» TEXT BLOCK
An eloquently stated reply & one that I would say matches my thoughts almost exactly.

You win the prize! Just PM me your SSN, DOB and Full Name & I will transfer $40,000,000 in Nigerian Naira to your account tomorrow morning.

Seriously, though:
1. Do your prefer crowds or solitude?
I love being around people & having interesting conversations. Oddly, I only recently learned Mrs. Noman is a bit of an empath & doesn't like crowds.

2. What hobbies do you gravitate to?
My favorite hobby is asking personal questions of people, whether I know them or not. I could have been another Charles Kuralt. Without the second family.


----------



## Hiner112 (Nov 17, 2019)

Noman said:


> An eloquently stated reply & one that I would say matches my thoughts almost exactly.
> 
> You win the prize! Just PM me your SSN, DOB and Full Name & I will transfer $40,000,000 in Nigerian Naira to your account tomorrow morning.
> 
> ...


I hands down prefer solitude.

Some of the hobbies that I gravitate towards include reading, building things, and movies.


----------



## sideways (Apr 12, 2016)

Am I the same person that I was twenty years ago? 

I sure hope not. What's the phrase, "if you're not growing you're dying".

There are quite a few things that haven't changed nor ever will. However that wasn't the question, the question was "the same person". 

I hope I continue to evolve and grow along my journey.


----------



## NTA (Mar 28, 2021)

My methods of handling situations have changed. I'm a lot calmer since I expect less ......another way of saying I trust less as well. I realize there are situations in which you can't have both, ie remaining friends with the same people who want to be friends with my exH. I also more readily defend myself, something that my parents admonished whenever. For this reason, I don't share a lot with my family. The less they know, the less they have to ridicule.
I don't respond to anything that I feel is trying to bait me. And for those who think that I was too harsh about something, I quietly think "**** you."


----------



## DTO (Dec 18, 2011)

Noman said:


> 1. She claimed SHE wasn't the same person. You know what, if she's correct, I think I've been duped and could be living with a very dangerous person. An imposter.

» EXERCISE TASK 1
In the forum thread, replace "favorite hobby" with "main pastime" and write out the passage between "2. What hobbies" and "the second family.", inclusive.

(Stored entries)
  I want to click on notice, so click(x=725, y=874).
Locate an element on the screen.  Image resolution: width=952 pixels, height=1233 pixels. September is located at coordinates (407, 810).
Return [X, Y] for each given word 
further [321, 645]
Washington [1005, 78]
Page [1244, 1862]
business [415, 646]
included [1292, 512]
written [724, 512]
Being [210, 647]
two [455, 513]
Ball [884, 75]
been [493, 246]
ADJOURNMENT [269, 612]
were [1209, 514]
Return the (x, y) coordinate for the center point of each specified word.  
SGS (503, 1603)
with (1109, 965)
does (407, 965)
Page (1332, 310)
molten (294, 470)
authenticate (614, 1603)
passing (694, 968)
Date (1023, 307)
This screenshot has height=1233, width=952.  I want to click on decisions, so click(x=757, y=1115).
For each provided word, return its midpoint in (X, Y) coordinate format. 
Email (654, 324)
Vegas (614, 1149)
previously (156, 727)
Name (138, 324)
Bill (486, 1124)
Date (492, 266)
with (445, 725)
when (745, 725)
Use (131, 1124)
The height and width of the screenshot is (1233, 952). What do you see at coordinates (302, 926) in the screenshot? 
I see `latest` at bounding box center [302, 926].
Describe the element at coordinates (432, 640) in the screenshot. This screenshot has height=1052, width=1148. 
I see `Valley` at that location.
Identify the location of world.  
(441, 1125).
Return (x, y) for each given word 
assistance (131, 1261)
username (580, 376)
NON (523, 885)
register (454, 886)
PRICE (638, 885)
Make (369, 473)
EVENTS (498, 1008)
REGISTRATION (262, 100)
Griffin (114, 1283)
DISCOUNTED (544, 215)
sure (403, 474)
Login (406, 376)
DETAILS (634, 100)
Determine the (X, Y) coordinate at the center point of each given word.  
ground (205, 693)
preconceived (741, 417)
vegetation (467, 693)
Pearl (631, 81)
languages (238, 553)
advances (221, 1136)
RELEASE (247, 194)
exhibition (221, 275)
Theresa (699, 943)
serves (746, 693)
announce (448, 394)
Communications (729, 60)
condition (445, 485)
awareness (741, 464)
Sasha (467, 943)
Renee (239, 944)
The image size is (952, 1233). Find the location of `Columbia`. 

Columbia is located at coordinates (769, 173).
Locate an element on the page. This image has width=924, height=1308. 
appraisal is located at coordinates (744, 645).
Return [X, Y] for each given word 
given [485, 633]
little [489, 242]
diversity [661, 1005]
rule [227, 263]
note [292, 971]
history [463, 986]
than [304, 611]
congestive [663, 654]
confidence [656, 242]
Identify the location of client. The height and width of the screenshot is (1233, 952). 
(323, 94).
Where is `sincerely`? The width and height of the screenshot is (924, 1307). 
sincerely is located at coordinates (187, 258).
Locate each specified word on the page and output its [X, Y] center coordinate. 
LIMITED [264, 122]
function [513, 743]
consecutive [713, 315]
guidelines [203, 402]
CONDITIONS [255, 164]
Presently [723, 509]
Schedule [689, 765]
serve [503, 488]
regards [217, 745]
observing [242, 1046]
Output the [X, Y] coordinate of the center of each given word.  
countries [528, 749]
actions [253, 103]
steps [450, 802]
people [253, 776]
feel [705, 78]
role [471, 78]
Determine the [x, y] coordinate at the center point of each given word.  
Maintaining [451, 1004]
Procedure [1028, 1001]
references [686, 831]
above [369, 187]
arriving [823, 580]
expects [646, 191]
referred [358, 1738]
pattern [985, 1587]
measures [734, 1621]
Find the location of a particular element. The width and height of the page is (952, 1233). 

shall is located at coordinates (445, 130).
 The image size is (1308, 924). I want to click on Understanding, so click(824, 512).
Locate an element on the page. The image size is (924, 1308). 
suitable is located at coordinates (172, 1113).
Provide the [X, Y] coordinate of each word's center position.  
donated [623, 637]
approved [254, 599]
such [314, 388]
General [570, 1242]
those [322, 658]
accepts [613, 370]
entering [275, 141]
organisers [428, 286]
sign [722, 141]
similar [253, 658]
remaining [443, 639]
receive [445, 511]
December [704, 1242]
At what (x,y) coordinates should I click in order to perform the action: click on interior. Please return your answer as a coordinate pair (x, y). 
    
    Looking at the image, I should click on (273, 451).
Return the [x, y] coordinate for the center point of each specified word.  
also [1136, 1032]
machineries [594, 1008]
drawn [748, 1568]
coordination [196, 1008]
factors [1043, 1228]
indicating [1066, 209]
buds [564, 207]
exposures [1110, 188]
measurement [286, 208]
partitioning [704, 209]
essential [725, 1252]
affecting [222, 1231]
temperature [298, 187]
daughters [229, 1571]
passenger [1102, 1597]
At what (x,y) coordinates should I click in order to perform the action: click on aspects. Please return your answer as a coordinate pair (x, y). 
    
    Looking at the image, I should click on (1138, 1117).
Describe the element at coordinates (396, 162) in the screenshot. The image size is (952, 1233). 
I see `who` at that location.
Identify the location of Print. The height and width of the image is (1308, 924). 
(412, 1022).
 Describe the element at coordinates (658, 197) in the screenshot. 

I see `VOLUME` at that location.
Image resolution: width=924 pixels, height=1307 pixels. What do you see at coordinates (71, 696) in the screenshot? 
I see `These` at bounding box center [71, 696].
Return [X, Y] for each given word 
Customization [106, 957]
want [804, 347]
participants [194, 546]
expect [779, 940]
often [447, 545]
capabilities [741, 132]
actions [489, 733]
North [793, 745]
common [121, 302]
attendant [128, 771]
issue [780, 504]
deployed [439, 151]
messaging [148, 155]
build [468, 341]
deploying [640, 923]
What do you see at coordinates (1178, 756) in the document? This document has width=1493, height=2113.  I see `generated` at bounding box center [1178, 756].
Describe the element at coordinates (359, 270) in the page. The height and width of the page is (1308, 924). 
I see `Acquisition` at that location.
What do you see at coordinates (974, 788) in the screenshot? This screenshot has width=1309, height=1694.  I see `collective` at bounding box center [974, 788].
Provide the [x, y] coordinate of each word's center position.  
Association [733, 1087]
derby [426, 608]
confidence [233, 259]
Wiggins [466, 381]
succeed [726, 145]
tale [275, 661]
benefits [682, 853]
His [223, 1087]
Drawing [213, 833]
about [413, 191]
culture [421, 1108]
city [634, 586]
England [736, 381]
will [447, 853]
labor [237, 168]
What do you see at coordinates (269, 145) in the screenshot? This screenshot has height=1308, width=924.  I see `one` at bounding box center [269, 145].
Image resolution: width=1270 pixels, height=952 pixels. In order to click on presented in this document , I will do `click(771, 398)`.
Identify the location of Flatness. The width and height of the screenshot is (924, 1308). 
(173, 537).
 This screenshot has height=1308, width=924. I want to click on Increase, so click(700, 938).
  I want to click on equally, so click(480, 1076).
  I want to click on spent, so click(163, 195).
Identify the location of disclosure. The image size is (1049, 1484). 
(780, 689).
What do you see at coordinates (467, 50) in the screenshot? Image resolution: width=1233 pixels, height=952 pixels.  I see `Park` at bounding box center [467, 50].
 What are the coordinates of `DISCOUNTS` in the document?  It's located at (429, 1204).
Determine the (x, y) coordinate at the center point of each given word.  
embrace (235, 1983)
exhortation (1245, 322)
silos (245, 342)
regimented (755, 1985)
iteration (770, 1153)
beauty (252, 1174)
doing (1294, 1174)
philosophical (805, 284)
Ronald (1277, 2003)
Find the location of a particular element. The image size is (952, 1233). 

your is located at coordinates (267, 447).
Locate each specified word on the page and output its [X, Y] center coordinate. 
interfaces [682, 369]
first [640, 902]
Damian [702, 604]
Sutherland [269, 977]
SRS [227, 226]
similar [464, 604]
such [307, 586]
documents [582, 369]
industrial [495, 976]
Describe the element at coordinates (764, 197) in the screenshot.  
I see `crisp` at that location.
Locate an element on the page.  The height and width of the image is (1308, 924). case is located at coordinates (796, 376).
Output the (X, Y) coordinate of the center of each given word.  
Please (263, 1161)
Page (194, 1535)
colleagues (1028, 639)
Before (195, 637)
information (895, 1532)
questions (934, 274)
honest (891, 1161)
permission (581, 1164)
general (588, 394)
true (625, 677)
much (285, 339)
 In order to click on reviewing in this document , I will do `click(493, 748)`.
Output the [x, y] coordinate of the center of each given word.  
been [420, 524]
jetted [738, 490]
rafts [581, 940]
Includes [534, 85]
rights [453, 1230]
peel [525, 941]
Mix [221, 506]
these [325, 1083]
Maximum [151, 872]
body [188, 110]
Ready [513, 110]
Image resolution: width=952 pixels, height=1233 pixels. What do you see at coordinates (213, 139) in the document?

» EXERCISE TASK 2
Gather every line of the records that contains the string "answer", treating uppercase and lowercase letters as different.

» EXERCISE OUTPUT 1
2. What hobbies do you gravitate to?
My main pastime is asking personal questions of people, whether I know them or not. I could have been another Charles Kuralt. Without the second family.

» EXERCISE OUTPUT 2
At what (x,y) coordinates should I click in order to perform the action: click on interior. Please return your answer as a coordinate pair (x, y). 
At what (x,y) coordinates should I click in order to perform the action: click on aspects. Please return your answer as a coordinate pair (x, y). 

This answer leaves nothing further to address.